◆ **What is being asked**
Swap "turnstile" for "fare gate" and write out the subway sightings text between "Keith Hernandez (New" and "at neck level.", inclusive.

◆ **Text section**
Cherry Jones (Tony Award winning actress) - She was seated and chatting with a friend on the downtown #1 train.  Then in April 2014 I saw her entering the West 14th entrance to the #1 train on 7th Avenue.

 

Cherry.jones

 

Keith Hernandez (New York Mets) - I spotted in my car on the downtown Lexington line during mid-afternoon, standing alone.  This was years after he was Met.

Chris Parnell (Sat. Night Live) - Seated, reading a folded up piece of paper, perhaps a script.

 

Chris.parnell

 

Jack McBrayer (30 Rock) - He was waiting for the uptown Express train with friends at Times Square station late on a Saturday night.  I was heading uptown after seeing Bye Bye Birdie in the winter of 2010.

Peter Dinklage (Game of Thrones) - On my way to work one autumn morning in 2015 I saw him going through the turnstile at the West 4th Street subway station.  He was carrying a skateboard.  Because of his height the turnstile was at neck level.   

Norm Lewis (Actor) - Coming home from work on the 1 train downtown in the summer of 2017, I got out at 14th St. because the train was skipping my stop (Christopher St./Sheridan Sq.).  Standing next to me on the platform was Broadway actor Norm Lewis, wearing a t-shirt and shorts.  For the life of me I couldn't remember his last name and this, combined me being tired and wilted from the warm platform, kept me from telling him that I enjoyed his performance in Porgy & Bess that I saw in 2012.  We both got on the next train and he got out at my stop and then went to Starbucks in Sheridan Square.

 

Norm lewis  

 

David Muir (anchor, ABC World News Tonight) - I was on the uptown platform at the Christopher St. station on a weekday afternoon in late March 2018 when he came through the turnstile and sat down on a bench.

◆ **Dataset section**
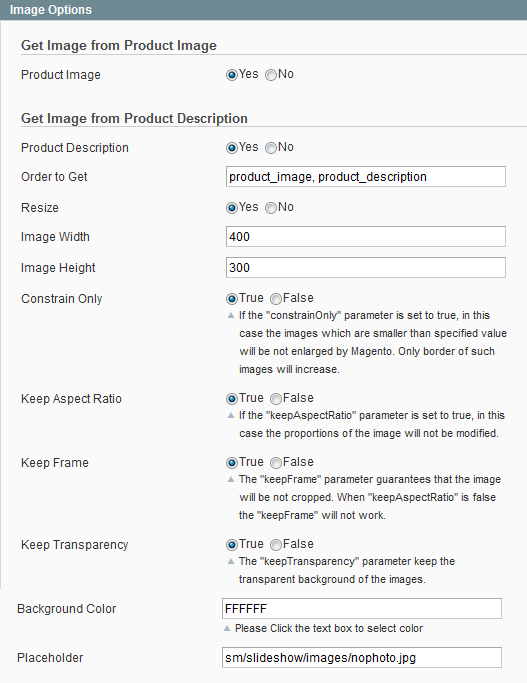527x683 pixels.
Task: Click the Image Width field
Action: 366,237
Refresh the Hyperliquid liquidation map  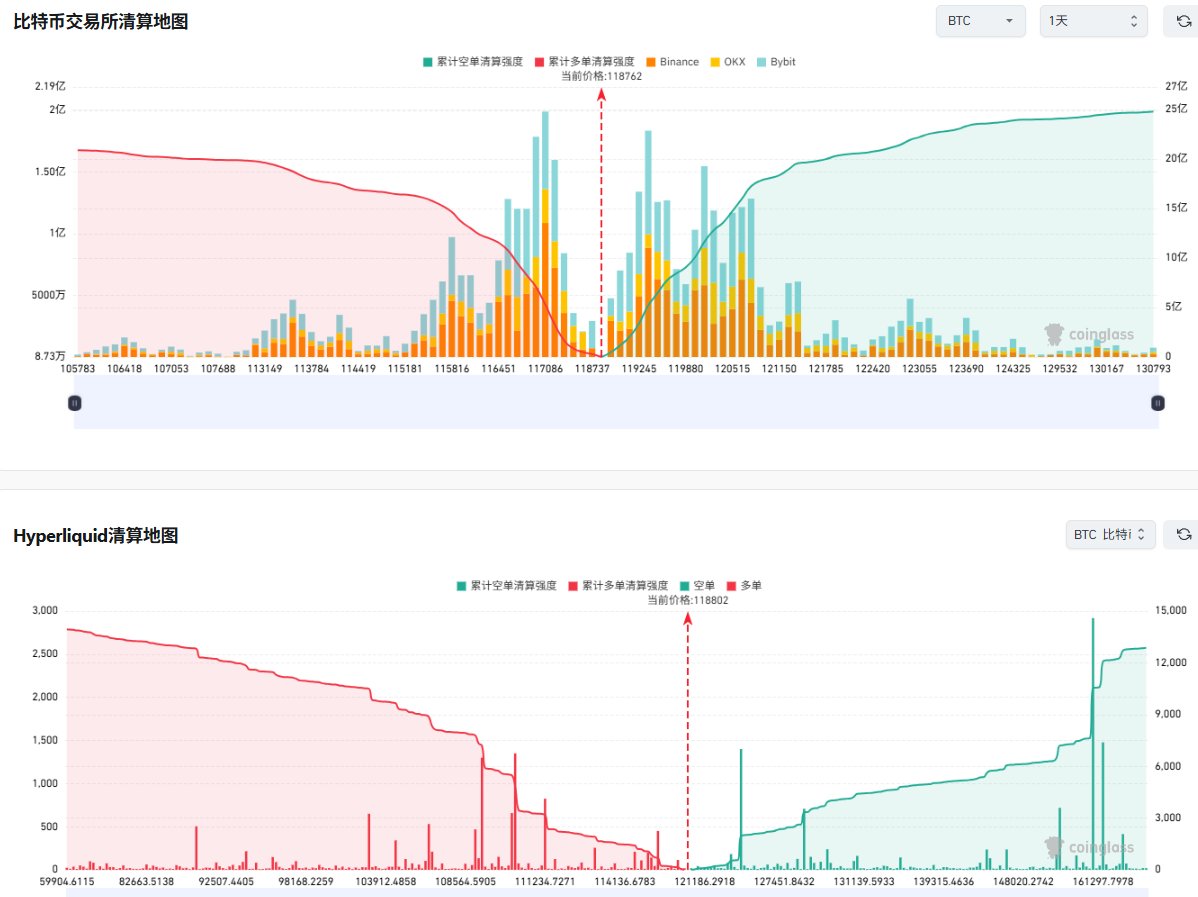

◆ **Solution for this problem**
Keith Hernandez (New York Mets) - I spotted in my car on the downtown Lexington line during mid-afternoon, standing alone.  This was years after he was Met.

Chris Parnell (Sat. Night Live) - Seated, reading a folded up piece of paper, perhaps a script.

 

Chris.parnell

 

Jack McBrayer (30 Rock) - He was waiting for the uptown Express train with friends at Times Square station late on a Saturday night.  I was heading uptown after seeing Bye Bye Birdie in the winter of 2010.

Peter Dinklage (Game of Thrones) - On my way to work one autumn morning in 2015 I saw him going through the fare gate at the West 4th Street subway station.  He was carrying a skateboard.  Because of his height the fare gate was at neck level.